O presidente da França, Emmanuel Macron, reagiu neste domingo (28) à morte da atriz Brigitte Bardot, ícone absoluto do cinema francês e referência mundial de beleza, comportamento e ruptura cultural ao longo do século 20. A artista morreu aos 91 anos, conforme comunicado divulgado pela fundação que leva seu nome. Em manifestação pública, Macron destacou o papel histórico de Bardot na formação da identidade cultural francesa e seu impacto para além das fronteiras do país. Para o presidente, a atriz representou uma ideia de liberdade que marcou gerações e ajudou a projetar a França no cenário internacional. Em publicação nas redes sociais, o chefe de Estado afirmou que Brigitte Bardot “encarnava uma vida de liberdade” e reuniu em sua trajetória elementos que atravessaram o cinema, a cultura popular e o imaginário coletivo francês.

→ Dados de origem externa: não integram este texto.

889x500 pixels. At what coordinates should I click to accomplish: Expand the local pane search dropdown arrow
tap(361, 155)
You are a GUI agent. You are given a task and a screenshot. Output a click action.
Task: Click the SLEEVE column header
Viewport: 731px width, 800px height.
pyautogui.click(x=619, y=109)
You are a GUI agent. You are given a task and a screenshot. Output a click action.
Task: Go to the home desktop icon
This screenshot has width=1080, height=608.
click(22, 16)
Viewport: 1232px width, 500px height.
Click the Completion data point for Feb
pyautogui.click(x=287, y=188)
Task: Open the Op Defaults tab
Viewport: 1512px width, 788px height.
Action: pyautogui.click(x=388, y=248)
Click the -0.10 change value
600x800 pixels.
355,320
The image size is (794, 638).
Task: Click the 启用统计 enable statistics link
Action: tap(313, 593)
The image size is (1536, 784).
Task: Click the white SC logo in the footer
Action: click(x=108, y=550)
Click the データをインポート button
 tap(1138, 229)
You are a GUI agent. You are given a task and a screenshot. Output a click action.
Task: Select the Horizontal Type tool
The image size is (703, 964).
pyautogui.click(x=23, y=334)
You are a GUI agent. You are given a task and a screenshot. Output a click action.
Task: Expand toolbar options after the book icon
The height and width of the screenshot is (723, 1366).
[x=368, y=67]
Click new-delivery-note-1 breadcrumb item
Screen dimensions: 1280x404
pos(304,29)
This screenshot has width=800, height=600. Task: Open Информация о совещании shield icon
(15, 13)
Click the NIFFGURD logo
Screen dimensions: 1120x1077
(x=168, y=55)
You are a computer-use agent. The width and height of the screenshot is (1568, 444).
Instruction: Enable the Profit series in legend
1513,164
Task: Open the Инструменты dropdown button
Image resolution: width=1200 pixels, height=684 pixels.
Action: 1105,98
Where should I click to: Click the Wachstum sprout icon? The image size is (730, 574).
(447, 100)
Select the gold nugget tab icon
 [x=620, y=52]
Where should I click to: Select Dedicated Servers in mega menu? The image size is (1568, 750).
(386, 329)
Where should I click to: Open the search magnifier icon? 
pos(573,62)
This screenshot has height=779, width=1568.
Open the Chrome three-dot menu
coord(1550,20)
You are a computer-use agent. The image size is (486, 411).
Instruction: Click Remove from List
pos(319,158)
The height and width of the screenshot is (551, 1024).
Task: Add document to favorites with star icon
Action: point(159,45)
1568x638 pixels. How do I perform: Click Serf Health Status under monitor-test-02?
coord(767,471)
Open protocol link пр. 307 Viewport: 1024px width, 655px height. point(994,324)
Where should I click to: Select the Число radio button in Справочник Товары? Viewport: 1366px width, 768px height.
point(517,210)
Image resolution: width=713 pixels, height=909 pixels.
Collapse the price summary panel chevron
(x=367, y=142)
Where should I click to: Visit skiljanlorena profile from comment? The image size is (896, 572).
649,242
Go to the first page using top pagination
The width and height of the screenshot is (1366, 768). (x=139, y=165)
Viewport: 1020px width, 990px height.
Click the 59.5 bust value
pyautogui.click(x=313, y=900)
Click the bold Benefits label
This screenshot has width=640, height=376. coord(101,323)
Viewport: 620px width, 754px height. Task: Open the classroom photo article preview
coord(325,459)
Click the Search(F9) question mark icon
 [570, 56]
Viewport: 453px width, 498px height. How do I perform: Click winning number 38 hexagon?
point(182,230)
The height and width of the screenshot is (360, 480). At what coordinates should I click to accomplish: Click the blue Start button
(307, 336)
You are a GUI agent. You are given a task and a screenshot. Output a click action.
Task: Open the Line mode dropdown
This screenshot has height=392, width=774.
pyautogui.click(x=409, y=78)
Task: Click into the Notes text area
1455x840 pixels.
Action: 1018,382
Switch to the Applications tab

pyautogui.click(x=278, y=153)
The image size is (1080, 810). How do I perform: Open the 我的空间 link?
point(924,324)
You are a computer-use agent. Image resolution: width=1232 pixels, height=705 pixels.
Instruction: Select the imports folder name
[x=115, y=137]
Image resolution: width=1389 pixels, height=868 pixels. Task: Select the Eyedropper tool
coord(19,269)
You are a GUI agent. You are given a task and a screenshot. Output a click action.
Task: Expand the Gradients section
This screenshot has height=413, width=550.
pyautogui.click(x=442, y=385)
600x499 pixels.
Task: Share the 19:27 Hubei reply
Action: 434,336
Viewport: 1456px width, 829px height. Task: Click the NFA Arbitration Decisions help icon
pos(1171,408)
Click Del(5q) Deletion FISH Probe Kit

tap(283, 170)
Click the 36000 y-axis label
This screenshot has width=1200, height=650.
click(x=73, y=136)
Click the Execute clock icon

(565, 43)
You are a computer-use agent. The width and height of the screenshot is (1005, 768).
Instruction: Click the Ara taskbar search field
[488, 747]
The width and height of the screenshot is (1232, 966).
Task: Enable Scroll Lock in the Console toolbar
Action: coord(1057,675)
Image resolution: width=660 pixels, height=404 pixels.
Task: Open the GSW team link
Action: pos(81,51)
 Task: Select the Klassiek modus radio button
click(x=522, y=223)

Ele citou os filmes, a voz, a fama, as dores pessoais e o engajamento da atriz em defesa dos animais como partes inseparáveis de seu legado. Macron também ressaltou que a imagem de Bardot ultrapassou o campo artístico, tornando-se símbolo nacional ao inspirar representações da Marianne, figura alegórica da República Francesa. Segundo ele, tratava-se de uma existência “francesa, de brilho universal”, capaz de tocar o público dentro e fora do país. A morte da atriz provocou forte comoção na França e reacendeu debates sobre sua trajetória marcada por contrastes. Celebrada como lenda do cinema e personagem central da modernização dos costumes, Bardot também foi figura controversa ao longo das décadas, especialmente fora das telas. Ao encerrar sua homenagem, Emmanuel Macron afirmou que a França se despede não apenas de uma atriz, mas de um ícone cultural que ajudou a definir uma era. “Choramos uma lenda do século”, escreveu o presidente, resumindo o sentimento oficial diante da perda de uma das figuras mais emblemáticas da história cultural francesa.